My laptop is starting to top out on the ancient side. It’s decided that it wants to throw in the white flag. I’m not overly shocked. I’ve had this behemoth since college and it served me well when I was diligently pounding out some ridiculous paper and listening to ill-gotten music. Back in the day, ipods and iphones were a thing of the future and our music was “borrowed” from limewire.
Nowadays, I would rather pull out a tooth than return to an educational setting and write a paper. Unfortunately, this means that my laptop has transformed from typewriter to photo-album/media library. The first time I plugged in my newly acquired iphone, my laptop decided to sputter and cough as though it has been smoking cigarettes at an incessant rate for the last 45 years. It didn’t respond to a good beat down or the ever famous “Nintendo blow”. (Anyone over 30 will not understand that reference).
For a temporary fix, we resorted to propping the laptop up on a 1 foot high metal stand. With the keyboard levitating at neck level, I often find it difficult to type (though it has solved the problem of overheating) so we needed a more permanent resolution. My husband started looking at cooling pads and was totally boring in his approach. Slim. Metal. Gray. BORING.
First, I beat him with the mouse (gently) and then I berated him. He should know me better than that. I don’t do simple and boring. I’m more of a “weird is cool” kinda girl. You should have seen the color of my last car. Google earth picked it up. Not kidding. You can see it. FROM SPACE.
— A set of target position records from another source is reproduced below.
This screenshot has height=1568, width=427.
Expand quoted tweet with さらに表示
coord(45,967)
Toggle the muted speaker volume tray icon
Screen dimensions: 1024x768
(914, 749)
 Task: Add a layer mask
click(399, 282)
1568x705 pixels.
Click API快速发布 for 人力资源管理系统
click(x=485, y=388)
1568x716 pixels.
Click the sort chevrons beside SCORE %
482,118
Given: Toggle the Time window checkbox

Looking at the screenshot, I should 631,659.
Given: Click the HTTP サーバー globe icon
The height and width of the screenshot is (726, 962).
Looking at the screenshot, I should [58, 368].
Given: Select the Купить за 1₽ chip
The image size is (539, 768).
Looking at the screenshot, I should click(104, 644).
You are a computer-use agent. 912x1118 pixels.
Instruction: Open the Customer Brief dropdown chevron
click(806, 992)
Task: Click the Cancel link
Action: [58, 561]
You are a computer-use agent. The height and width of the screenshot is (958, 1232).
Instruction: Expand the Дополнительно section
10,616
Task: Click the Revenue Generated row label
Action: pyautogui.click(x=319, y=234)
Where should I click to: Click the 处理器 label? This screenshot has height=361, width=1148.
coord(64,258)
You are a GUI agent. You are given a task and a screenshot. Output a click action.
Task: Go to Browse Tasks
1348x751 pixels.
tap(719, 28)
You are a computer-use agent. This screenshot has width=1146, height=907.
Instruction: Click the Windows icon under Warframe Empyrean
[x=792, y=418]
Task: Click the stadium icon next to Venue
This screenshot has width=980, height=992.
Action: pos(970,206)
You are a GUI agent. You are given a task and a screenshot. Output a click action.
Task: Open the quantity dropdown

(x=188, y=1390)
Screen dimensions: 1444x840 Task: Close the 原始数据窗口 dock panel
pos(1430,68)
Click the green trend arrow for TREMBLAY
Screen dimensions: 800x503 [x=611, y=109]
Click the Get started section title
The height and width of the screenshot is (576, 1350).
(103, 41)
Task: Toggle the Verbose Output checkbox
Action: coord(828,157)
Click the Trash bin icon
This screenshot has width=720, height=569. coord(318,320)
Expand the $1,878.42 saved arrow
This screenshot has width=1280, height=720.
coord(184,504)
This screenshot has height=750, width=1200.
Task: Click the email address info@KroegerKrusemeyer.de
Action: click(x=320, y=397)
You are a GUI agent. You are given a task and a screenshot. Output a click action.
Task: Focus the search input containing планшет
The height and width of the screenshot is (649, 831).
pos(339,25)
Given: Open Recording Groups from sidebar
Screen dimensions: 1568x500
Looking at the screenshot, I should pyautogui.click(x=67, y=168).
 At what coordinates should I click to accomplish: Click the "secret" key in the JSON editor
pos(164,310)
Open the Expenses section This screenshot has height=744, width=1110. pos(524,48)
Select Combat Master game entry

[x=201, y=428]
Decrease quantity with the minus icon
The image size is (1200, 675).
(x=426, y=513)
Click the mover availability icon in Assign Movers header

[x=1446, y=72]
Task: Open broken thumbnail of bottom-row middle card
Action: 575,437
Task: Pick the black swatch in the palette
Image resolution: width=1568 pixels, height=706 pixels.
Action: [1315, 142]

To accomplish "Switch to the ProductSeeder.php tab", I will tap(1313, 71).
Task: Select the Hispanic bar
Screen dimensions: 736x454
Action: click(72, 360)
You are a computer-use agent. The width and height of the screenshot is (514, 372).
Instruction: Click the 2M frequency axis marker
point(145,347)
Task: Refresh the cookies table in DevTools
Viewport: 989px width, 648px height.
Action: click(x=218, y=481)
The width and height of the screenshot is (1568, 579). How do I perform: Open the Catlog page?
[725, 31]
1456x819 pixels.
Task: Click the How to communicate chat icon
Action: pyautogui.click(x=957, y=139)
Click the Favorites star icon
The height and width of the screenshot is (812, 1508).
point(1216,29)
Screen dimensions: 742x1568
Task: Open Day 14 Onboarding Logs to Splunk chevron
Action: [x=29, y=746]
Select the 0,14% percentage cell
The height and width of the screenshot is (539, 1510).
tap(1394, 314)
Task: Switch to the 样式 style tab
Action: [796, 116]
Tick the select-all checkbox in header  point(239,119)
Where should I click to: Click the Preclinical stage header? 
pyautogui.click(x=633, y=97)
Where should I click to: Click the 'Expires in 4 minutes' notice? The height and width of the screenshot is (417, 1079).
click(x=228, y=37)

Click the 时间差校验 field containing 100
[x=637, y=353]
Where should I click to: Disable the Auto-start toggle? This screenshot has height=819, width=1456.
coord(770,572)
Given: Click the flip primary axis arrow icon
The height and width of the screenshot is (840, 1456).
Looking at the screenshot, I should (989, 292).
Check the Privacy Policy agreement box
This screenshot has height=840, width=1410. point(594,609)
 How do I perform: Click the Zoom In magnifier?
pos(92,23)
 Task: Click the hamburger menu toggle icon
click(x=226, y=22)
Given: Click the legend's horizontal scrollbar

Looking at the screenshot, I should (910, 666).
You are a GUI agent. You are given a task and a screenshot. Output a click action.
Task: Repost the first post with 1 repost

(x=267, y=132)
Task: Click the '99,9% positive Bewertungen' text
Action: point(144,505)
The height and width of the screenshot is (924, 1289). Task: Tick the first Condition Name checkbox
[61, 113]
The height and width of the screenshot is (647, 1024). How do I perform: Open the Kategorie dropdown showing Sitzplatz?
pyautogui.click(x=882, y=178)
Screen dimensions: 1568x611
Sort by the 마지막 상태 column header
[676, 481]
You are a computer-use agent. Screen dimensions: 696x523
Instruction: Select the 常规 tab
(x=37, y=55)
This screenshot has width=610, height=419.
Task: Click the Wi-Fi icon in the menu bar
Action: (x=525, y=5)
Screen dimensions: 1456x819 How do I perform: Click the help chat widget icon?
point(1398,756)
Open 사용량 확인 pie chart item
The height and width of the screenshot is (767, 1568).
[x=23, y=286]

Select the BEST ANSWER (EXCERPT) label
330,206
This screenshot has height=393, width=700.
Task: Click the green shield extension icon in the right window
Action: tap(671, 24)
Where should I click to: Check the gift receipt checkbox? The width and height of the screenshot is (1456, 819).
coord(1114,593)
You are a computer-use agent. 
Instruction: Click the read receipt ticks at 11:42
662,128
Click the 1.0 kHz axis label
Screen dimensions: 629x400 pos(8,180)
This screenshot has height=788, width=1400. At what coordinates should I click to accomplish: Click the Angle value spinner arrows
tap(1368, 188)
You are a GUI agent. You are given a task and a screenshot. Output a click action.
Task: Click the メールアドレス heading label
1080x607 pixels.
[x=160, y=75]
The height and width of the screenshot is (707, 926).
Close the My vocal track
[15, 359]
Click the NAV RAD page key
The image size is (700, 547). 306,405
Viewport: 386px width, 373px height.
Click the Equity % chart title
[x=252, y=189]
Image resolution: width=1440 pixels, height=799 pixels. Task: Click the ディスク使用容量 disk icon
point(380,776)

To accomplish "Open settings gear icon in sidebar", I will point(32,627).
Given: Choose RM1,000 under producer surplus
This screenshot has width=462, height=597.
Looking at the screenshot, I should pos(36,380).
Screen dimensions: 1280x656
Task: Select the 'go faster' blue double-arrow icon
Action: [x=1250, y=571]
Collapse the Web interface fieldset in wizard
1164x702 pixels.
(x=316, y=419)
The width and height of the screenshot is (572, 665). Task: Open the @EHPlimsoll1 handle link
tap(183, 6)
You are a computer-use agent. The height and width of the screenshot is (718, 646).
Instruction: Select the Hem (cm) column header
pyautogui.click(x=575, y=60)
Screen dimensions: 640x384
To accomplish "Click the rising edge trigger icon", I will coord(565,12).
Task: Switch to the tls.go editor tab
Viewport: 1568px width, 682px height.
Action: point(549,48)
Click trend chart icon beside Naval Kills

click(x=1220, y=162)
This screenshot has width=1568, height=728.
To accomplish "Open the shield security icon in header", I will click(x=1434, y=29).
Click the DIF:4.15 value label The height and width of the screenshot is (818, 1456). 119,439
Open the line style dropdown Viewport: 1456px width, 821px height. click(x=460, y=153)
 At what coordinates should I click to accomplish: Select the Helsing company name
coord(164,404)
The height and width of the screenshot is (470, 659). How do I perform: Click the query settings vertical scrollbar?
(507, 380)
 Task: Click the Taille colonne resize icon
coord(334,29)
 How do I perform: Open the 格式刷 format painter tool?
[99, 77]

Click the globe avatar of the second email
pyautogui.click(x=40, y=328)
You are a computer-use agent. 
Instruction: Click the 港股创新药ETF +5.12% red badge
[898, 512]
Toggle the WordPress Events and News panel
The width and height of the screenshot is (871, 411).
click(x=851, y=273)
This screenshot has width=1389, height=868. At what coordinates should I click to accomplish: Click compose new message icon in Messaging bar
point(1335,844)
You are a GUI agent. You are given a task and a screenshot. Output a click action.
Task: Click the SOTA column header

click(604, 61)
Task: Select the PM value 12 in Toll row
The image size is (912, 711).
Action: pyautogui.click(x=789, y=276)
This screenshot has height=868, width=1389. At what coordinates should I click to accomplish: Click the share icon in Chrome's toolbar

Anyways. When I find an object I like, my response is “OOOOOOOOOOOOO.” This indicates my preference for it. That’s how he gauges the Christmas gifts he gives me. How may “OOOOOOOOO’s” can I get out of her?
Imagine my response when I saw this laptop accessory.
I gave an extra long “OOOOOOOO” for this. But then, I started staring at this cooling pad and, to be honest, got a little freaked out. It’s a little creepy. I mean…the placement of the fans alone. Listen Lady, this furry little fellow could benefit from a bra. I doubt that an underwire will be comfy in artic weather. At the very least we need to put some fig leaves on these puppies!
Oh I remember the Nintendo blow. I still catch my mom using it on things that, obvious to me, can not be fixed with that method. Also, fans for boobies…classic!